He bowed as his mother continued, ‘And this is my daughter, Sara, and my husband.’
‘Lady Sara, Lord Eldonstone.’ She attempted another curtsy and this time it was the marquess who took her hand and guided her to a chair.
Ashe’s sister sank down on to the footstool beside the chair, as exquisite as a piece of amber with her blond hair, golden skin and creamy yellow gown. ‘Sara, please. We are going to be sis… Friends, are we not?’
‘I hope so. I am Phyllida.’
‘Ashe has told us all about you.’ She seemed not to notice Phyllida’s blush. ‘And he says you worked so hard making a nice room for me at Eldonstone. But he is being very stuffy about showing me what is in the boxes that have been sent down. Are they very naughty?’ she asked, low-voiced, as her parents were distracted by the arrival of the tea tray.
‘Distasteful, is how I would describe them,’ Phyllida said.
‘Then Ashe should just have had a bonfire and not made you look at them!’
‘Unfortunately some of them are valuable and there were all sorts of things mixed up together, so I had to sort them out. This is a lovely room, Lady Eldonstone. The silks are exquisite.’
‘Thank you. I seem to spend all my time throwing things away but gradually a rather fine house is emerging. The silks are one of the things I managed to pack and bring with us in quantity. Which reminds me, Nicholas, we have been invited to a fancy-dress ball the day after tomorrow. We must all go in Indian dress. I am sure we can find something that will suit Miss Hurst.’
‘But I have no invitation—it is Lady Auderley’s masquerade ball, I assume?’
‘And you are not invited? I shall tell her we have a house guest and that you will accompany us.’
‘But she… Lady Auderley is one of the hostesses who has never received me,’ Phyllida said, wishing the exquisite silk carpet would envelop her.
‘Because of your birth,’ Lady Eldonstone stated bluntly. ‘Well, if she does not receive you, she must have the same objection to me. When I consider some of the rakes and loose screws I have been introduced to in the noblest of houses here, that is completely hypocritical.’ Her chin was up, her eyes were sparking like flint struck against iron and she looked ready to pick up a rapier and run Lady Auderley through on the spot.
‘I really do not wish to cause you any embarrassment—’
‘I will not have anyone in this family—’ the marquess cleared his throat and his wife changed tack neatly ‘—or who is a guest of the family treated like that.’

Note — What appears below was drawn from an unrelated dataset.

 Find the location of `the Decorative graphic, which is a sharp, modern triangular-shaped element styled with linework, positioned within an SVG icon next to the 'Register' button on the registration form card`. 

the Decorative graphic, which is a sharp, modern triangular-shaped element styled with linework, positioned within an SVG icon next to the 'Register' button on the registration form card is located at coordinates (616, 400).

‘You outrank her, Mata,’ Sara said with a giggle. ‘And she is in love with Papa, so you could arrive on an elephant, let alone with a charming guest such as Phyllida, and she will not object.’ She turned to Phyllida, who was torn between the desire to sink gently into oblivion and fascination with the marchioness. ‘All the ladies are in love with Papa,’ Sara explained.
‘Not with Lord Clere?’ Phyllida ventured.

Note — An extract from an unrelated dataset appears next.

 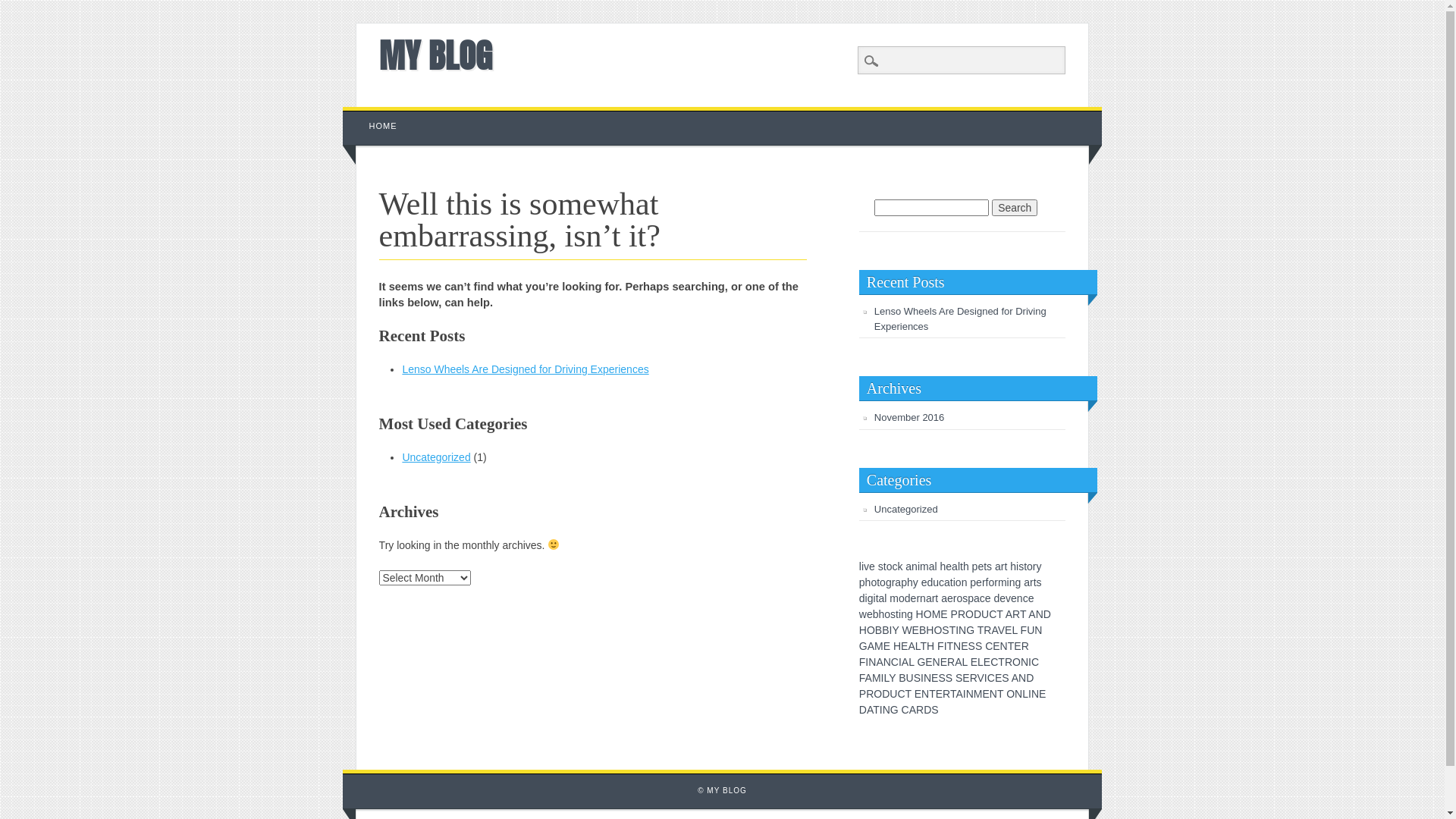 I want to click on 'C', so click(x=905, y=710).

‘Papa is safely married. They can flutter their eyelashes all they like, whereas with Ashe their husbands would become agitated and lock them up.’

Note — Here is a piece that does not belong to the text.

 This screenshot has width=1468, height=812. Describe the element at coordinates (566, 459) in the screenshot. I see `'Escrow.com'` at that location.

‘I do not think you have quite grasped how things work in English marriages,’ Ashe drawled. ‘The wives do as they like and the men have duels about it afterwards. Is that not so, Miss Hurst?’
‘As an unmarried lady I could not possibly comment,’ she said demurely.
‘Of course. You will have been living a life of blameless, chaperoned respectability,’ he murmured as he passed her a plate of biscuits.
‘Naturally, Lord Clere.’
‘We must see what we can do about that,’ he replied, making her choke on a biscuit crumb. ‘We are decided, then?’ he said to the family. ‘Miss Hurst will join us at the masquerade to give us a tally of three Indian beauties.’
‘Shall we find clothes for Phyllida now, Mata?’ Sara said. ‘She would look lovely in jade green.’
‘I think I should start to prepare those items for the sale room,’ Phyllida interjected. ‘The specialist sale I told you about, Lord Clere, is in two weeks’ time and, if we delay much longer, we will miss the catalogue.’
‘Very true. If you have finished your tea, I will come and assist you, Miss Hurst.’
She could hardly protest that the last thing she wanted was to be in one room alone with Ashe Herriard and a quantity of erotic art, not in front of his mother and sister. ‘Thank you,’ she said politely and smiled despite the urge to wipe the satisfied expression from his face.
He showed her into an empty room at the back of the house where the crates had been stacked on arrival from Eldonstone. ‘The ones of, shall we say, esoteric content are in the boxes marked with an X, according to Perrott, who added a note to say that he did not know what we were paying you, but that it was not enough.’
‘When one does this sort of thing for a living one cannot afford to be too nice about it,’ Phyllida said prosaically. ‘We must list each item and it had better be in my hand as the auctioneer is expecting them to come from Madame Deaucourt and he knows my writing.’
‘I will unpack them, call out a description and you can list it.’ Ashe set paper and ink in front of her at a desk and went to the first crate. ‘Small bronze of a group of satyrs, signed Hilaire.’